→ Instructions to follow
Reproduce word for word the stretch of items from the line containing "Task: Open the Google Privacy Policy link" through the line containing "Action: click(x=258, y=823)", with both of those lines included, and leave the pictures out of your answer.

→ Records to use
* * * *
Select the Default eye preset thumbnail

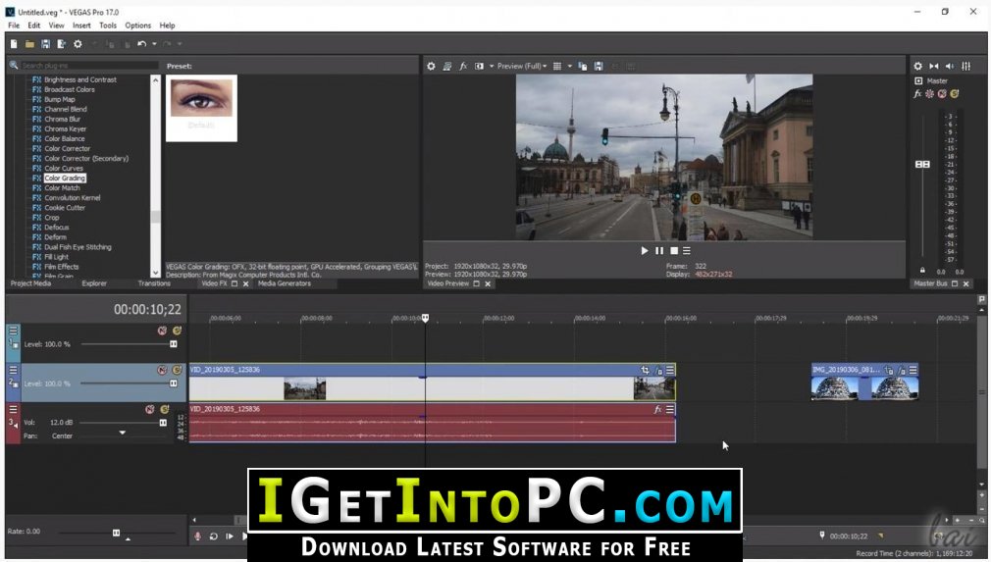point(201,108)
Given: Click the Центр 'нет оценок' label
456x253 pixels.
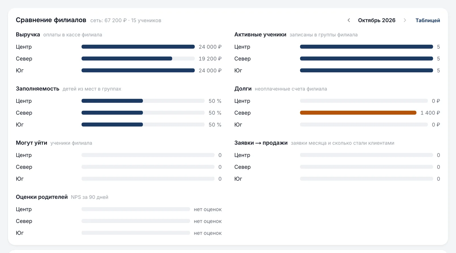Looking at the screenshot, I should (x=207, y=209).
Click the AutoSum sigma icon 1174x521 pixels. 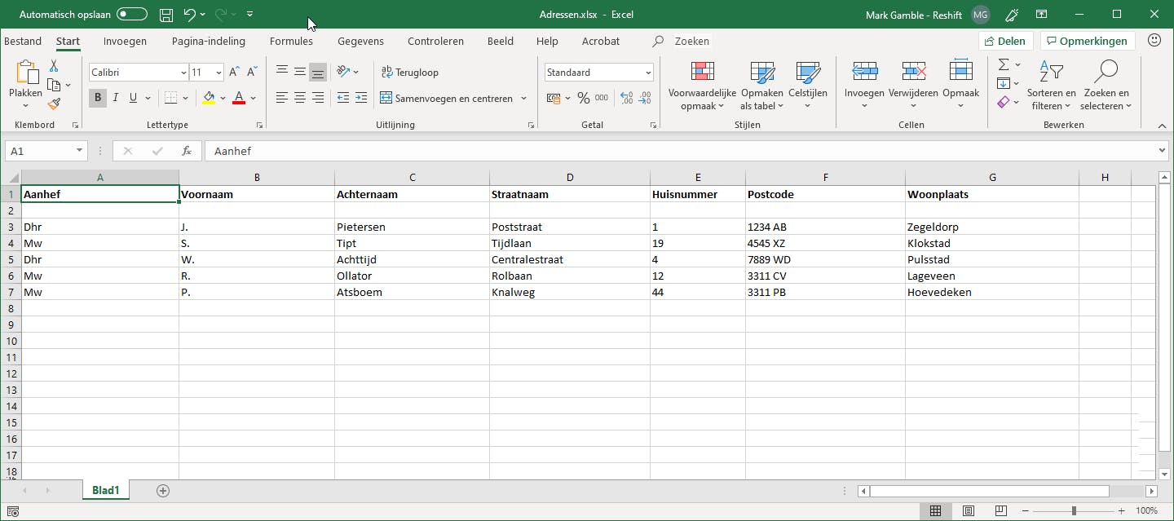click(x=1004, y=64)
* * * *
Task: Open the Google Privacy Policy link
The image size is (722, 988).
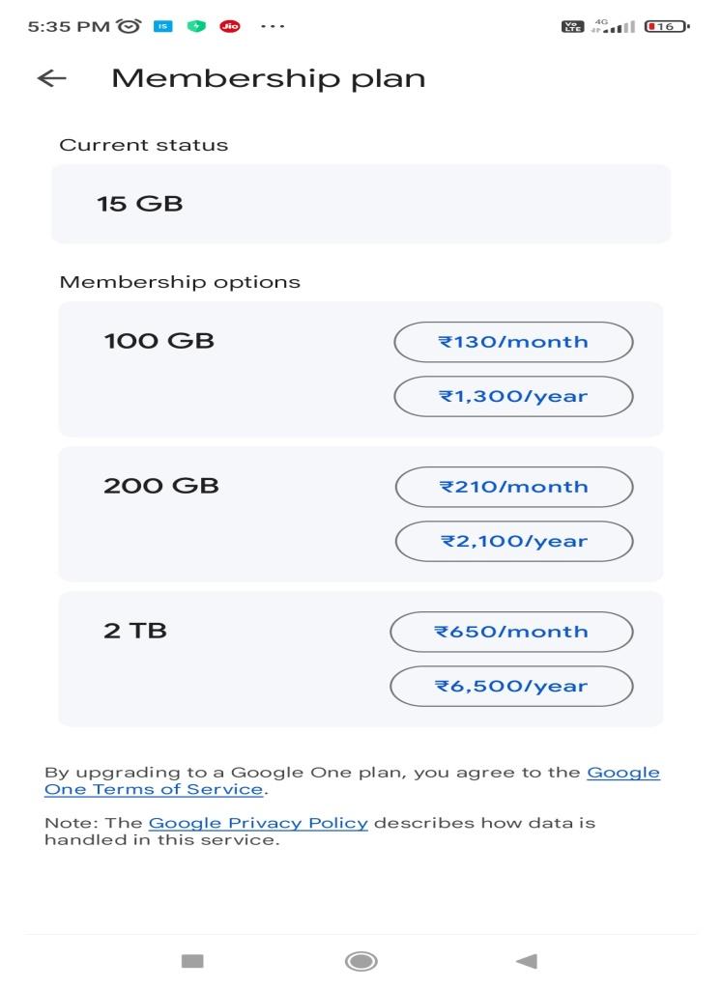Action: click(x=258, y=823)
* * * *
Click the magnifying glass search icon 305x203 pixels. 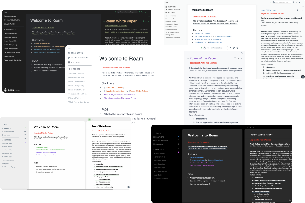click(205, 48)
* * * *
→ Full answer
Task: Open the Google Privacy Policy link
The image size is (722, 988).
Action: click(x=258, y=823)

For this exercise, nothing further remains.